**Tasks to carry out**
**A.** In the passage on the train car experiment, where is the lamp installed?
**B.** Duplicate the stretch of the passage on the train car experiment from "Assume that a" through "for more info.".
**C.** Render into French the following sentence from the passage on the train car experiment: "When the train passes you, a lamp flashes, and then you watch when the light reaches the front and the back of the car."

**Passage provided**

Train car experiment

As seen by a passenger of the train. The events happen simultaneously.

As seen by a spectator on the station. The "back" event happens earlier than the "front" event.

(pictures from Wikipedia)

Assume that a train car is passing you when you're standing on a station platform. The train car has a lamp installed exactly at its middle. When the train passes you, a lamp flashes, and then you watch when the light reaches the front and the back of the car. It's interesting that those who sit in the car will notice the light hitting the two walls simultaneously, while those who stand at a platform will notice the back wall lit earlier than the front one. This is implied by the postulate described above: as seen by a spectator on the platform, the light propagates with equal speed at all directions, so it will hit the rear wall before the front one, as the former moves toward the light source, while the latter reproaches it. See wikipedia for more info.

This paradox, known as relativity of simultaneity may be formulated more generically: whether several events are simultaneous, depends on the location one watches them.

**Raw data**
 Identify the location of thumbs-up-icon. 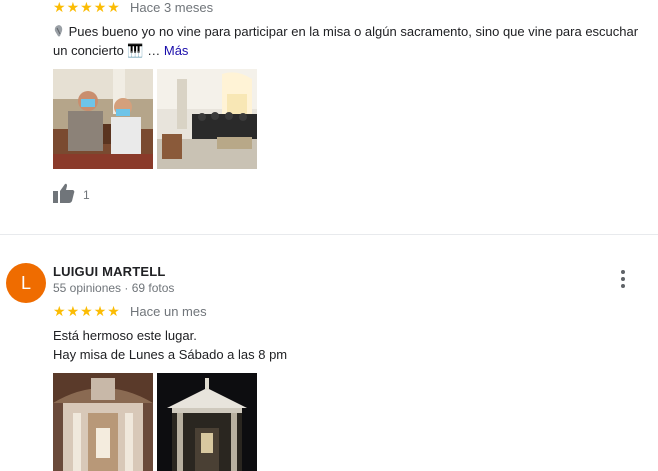
(64, 193).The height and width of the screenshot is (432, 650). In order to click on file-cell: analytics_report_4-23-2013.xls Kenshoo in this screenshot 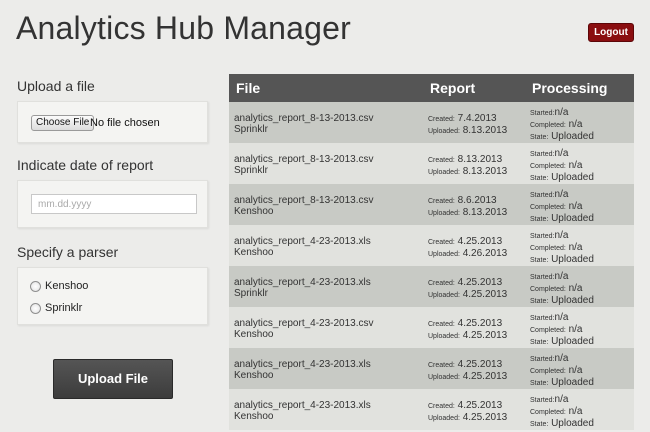, I will do `click(302, 247)`.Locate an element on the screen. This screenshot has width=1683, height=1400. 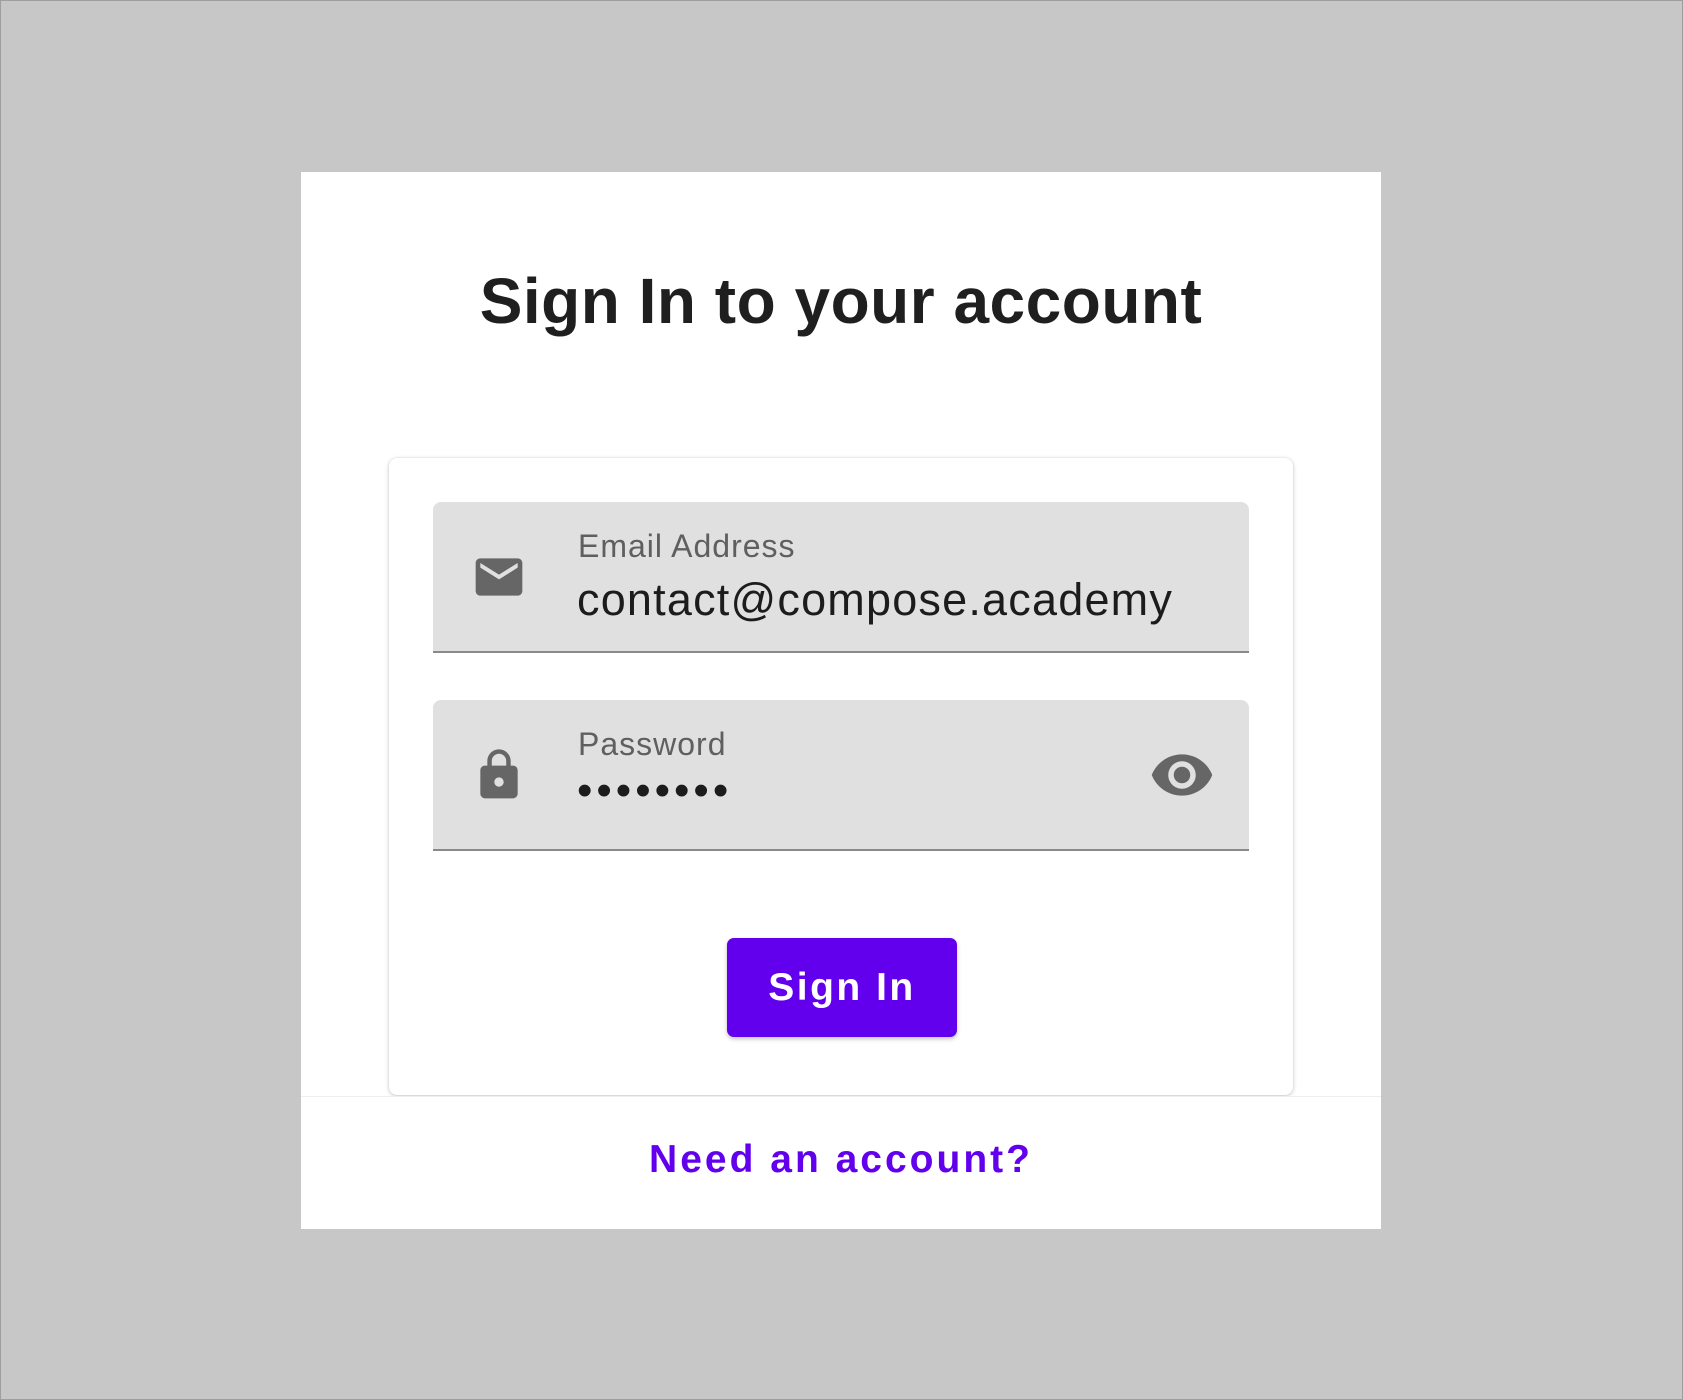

**Answers in order**
**A.** Exactly at the middle of the train car.

**B.**
Assume that a train car is passing you when you're standing on a station platform. The train car has a lamp installed exactly at its middle. When the train passes you, a lamp flashes, and then you watch when the light reaches the front and the back of the car. It's interesting that those who sit in the car will notice the light hitting the two walls simultaneously, while those who stand at a platform will notice the back wall lit earlier than the front one. This is implied by the postulate described above: as seen by a spectator on the platform, the light propagates with equal speed at all directions, so it will hit the rear wall before the front one, as the former moves toward the light source, while the latter reproaches it. See wikipedia for more info.

**C.** Lorsque le train passe devant vous, une lampe clignote, puis vous observez le moment où la lumière atteint l'avant et l'arrière de la voiture.